Cristina muestra con alegría albacas frescas, pequeñas flores de bróccoli, una lechuga fresquísima, espinacas de colores y sin hacerse rogar devela el secreto: tiene una huerta hidropónica debajo de un vivero enorme a un costado de la casa. Su menú es corto y variado, pero la anfitriona sugiere probar las pastas que son su verdadera pasión. Bueno, ahora es la nuestra, porque resultaron espectaculares. Insoslayable almorzar en ese lugar.

Recorrer “la Bustillo” y no llegarse al “Llao Llao” es no haber estado en Bariloche.

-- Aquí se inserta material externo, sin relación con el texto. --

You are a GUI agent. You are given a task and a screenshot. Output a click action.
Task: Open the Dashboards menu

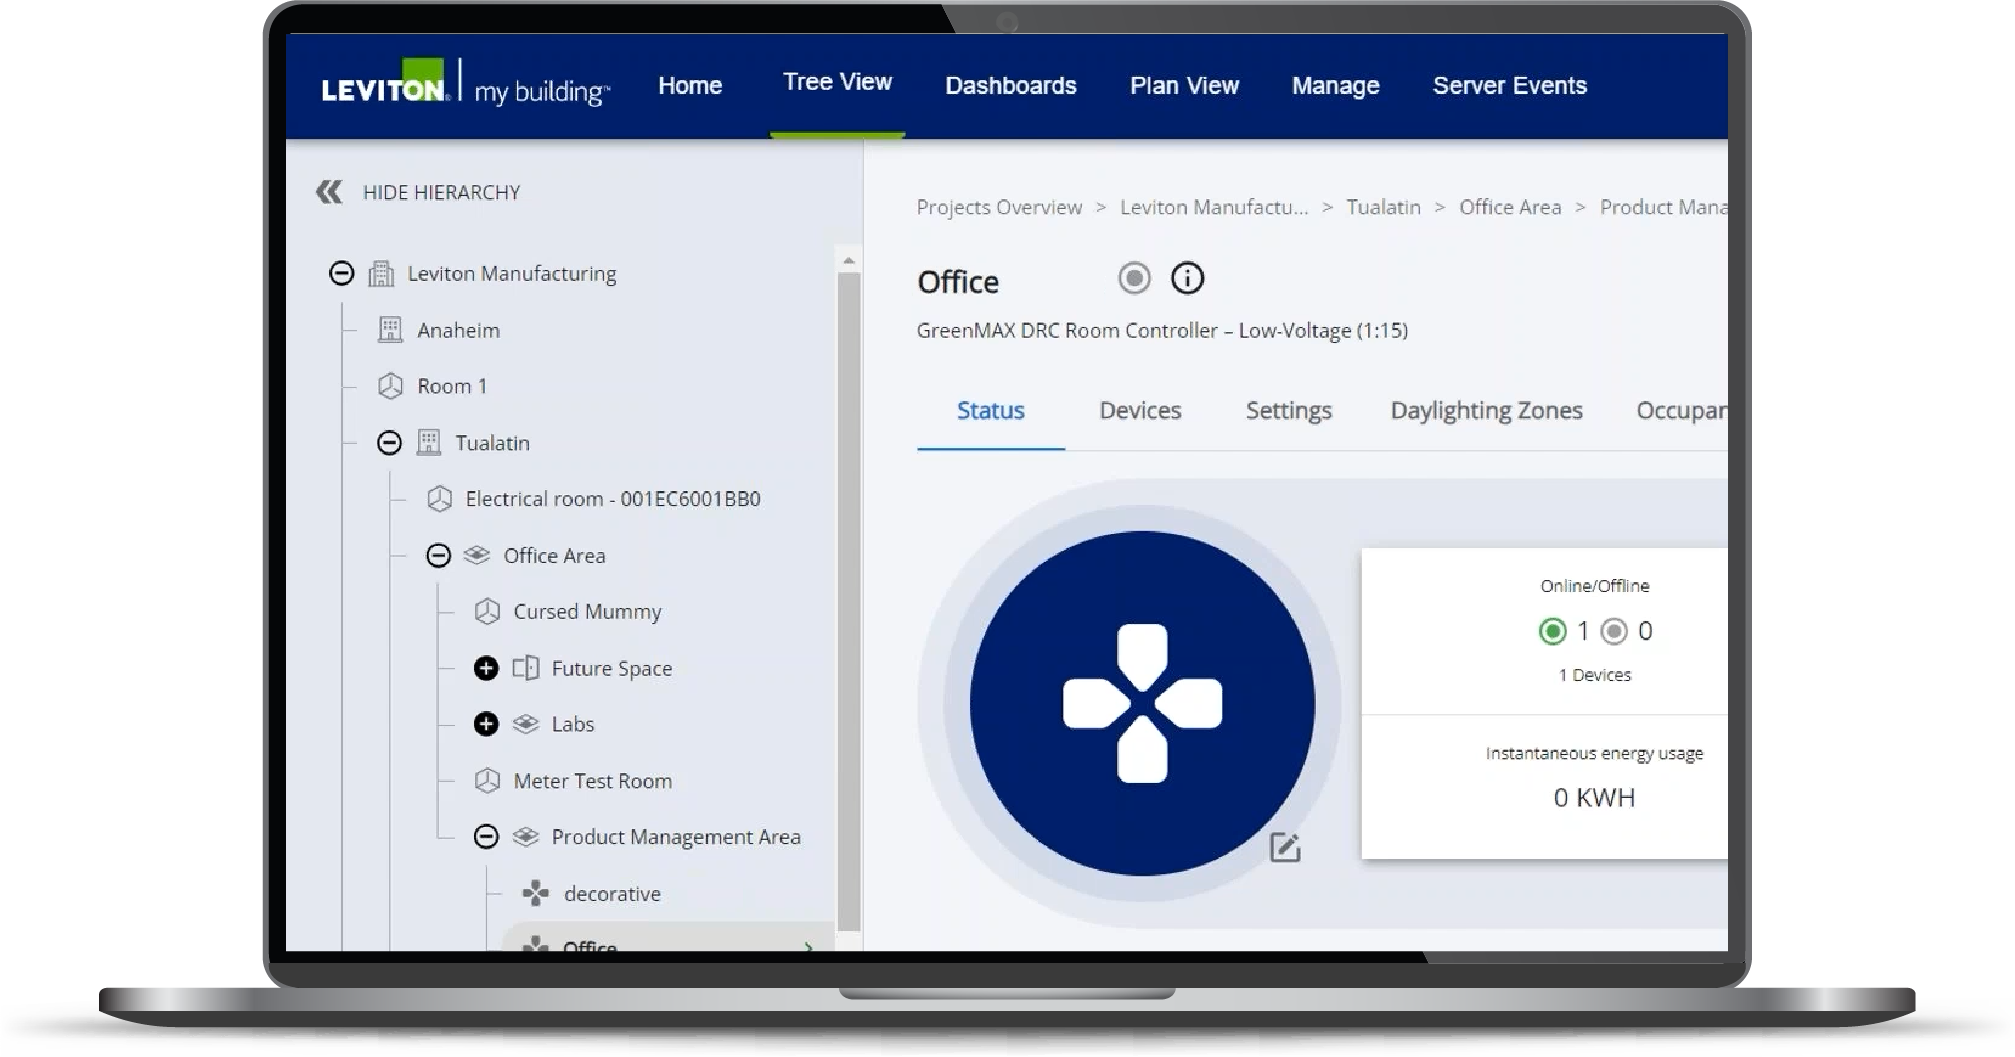(x=1010, y=86)
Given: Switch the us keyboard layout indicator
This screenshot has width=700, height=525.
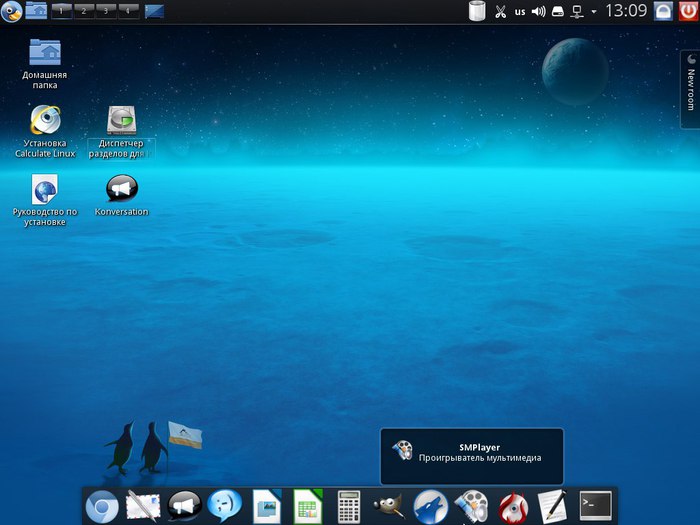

Y si en ese icónico hotel nos están esperando su chef ejecutivo, Ariel Matías Pérez y su brazo derecho, Lucas Arias, habrá abrazos para rato. Desayunar, almorzar o cenar en el “Llao” –como le dicen los lugareños- para algunos es como una cosa de “siempre”, y como siempre todo resulta impecable. Charlar con Ariel es enterarse de algunas comidillas de visitas de estado que han venido teniendo sigilosamente. Él habla con naturalidad de “aquel príncipe árabe” o de cuando recibieron al “rey de…” venido del África. El hotel destila historia, señorío, confort y buena gastronomía. Quizás no sea fácil alojarse, pero permitirse un rico té con su vista casi única, es sumar una perla a su collar de felicidad en la vida.

Y todo este relato no ha sido otra cosa que una suerte de excusa para celebrar que se está desarrollando la 6ª edición de Bariloche a la Carta, la movida gastronómica que anualmente organiza la Asociación de Hoteles y Restaurantes, que con la batuta de Lucio Bellora, convoca a 85 restaurantes a recibir con un menú especial a sus clientes mientras dure el evento. Volverán a decir presente los cocineros patagónicos como Pablo Buzzo o Ezequiel González y volverán invitados de lujo como Maru Botana –y todos sus chilindrines, claro- y Matías Gil el chef ejecutivo de la Bodega Chandon de Mendoza. Todo terminará con la feria del fin de semana en el Centro Cívico, donde los turistas, pero principalmente los barilochenses, aman decir “presente” para regalarse las múltiples delicias que se ofrecen de stand en stand.

Lo dicho: ¡a comerse Bariloche a la Carta!